I was standing on my soapbox… ok, on my Italian blog… and I was talking about those guys that play the Amazon algorithms to increase their sales in ways against the company’s rules. A friend of mine is doing a series of videos on the subject, and if you are trying to make a living by writing, the presence of people that game the system is a problem – a livelihood-impacting problem.

And I was taken to task by a reader because, you see, I often write about adventurers, thieves, people living outside the law, rule-breakers and other shady characters – and are not these individuals that abuse the system to make money in the same class?

It’s easy to write about adventurers and other shady characters in smoky, exotic taverns, when you are not a victim of their activities.

Based on the same reasoning, of course, Lawrence Block, author of the books about thief and bon vivant Bernie Rhodenbarr should not complain – or, probably, call the cops – should his house be robbed, and Max Allan Collins, chronicler of the exploits of hired killer Quarry, should not speak against shootouts.
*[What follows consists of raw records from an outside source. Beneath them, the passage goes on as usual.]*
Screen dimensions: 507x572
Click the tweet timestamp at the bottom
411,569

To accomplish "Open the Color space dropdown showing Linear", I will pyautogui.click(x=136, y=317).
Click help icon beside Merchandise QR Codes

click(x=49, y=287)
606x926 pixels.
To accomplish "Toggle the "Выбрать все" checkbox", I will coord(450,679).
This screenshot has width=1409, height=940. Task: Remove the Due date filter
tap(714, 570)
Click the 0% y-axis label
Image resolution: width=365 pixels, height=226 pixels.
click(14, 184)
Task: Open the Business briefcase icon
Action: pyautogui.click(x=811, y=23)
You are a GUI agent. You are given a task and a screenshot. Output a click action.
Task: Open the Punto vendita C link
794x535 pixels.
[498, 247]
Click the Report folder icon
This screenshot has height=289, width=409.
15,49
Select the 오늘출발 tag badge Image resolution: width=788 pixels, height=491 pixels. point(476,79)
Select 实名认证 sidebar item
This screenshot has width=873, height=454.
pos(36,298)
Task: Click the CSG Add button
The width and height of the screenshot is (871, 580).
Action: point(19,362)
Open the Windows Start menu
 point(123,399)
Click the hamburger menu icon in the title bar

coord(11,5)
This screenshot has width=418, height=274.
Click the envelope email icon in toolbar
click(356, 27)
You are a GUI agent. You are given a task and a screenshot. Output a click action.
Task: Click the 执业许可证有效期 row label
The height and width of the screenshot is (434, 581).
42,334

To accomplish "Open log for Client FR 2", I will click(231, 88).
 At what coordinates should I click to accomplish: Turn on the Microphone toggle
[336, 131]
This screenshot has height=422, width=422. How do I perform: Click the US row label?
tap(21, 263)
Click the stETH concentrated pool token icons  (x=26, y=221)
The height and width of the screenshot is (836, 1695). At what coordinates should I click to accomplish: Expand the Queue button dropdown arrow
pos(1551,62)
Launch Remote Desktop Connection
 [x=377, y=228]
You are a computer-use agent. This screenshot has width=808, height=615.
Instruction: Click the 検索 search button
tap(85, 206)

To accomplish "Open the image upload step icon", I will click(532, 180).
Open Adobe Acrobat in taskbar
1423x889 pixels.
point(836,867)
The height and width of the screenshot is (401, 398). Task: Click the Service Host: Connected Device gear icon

And by the way, I highly recommend anything by Block or Collins, and the Rhodenbarr and Quarry books in particular.
And, further extending that line of thought, horror writers should not have any right to speak up should their house turn out to be haunted, or should a demon eat the cats in the neighborhood.

In other words, it’s silly.

But this led me to ask myself a new question: does my writing in any way glorify the evil-doers and bring down the victims?
I do not think so, at least after a cursory review of my stuff.
Also, does writing humorously about real-life knaves from the ages past amount to condoning knavery in our everyday life?
Should I refrain from trying to stop, say, a pickpocket on the bus, because I once wrote

“pickpockets are skilled professional, it takes no skill whatsoever to rob you by pointing a gun”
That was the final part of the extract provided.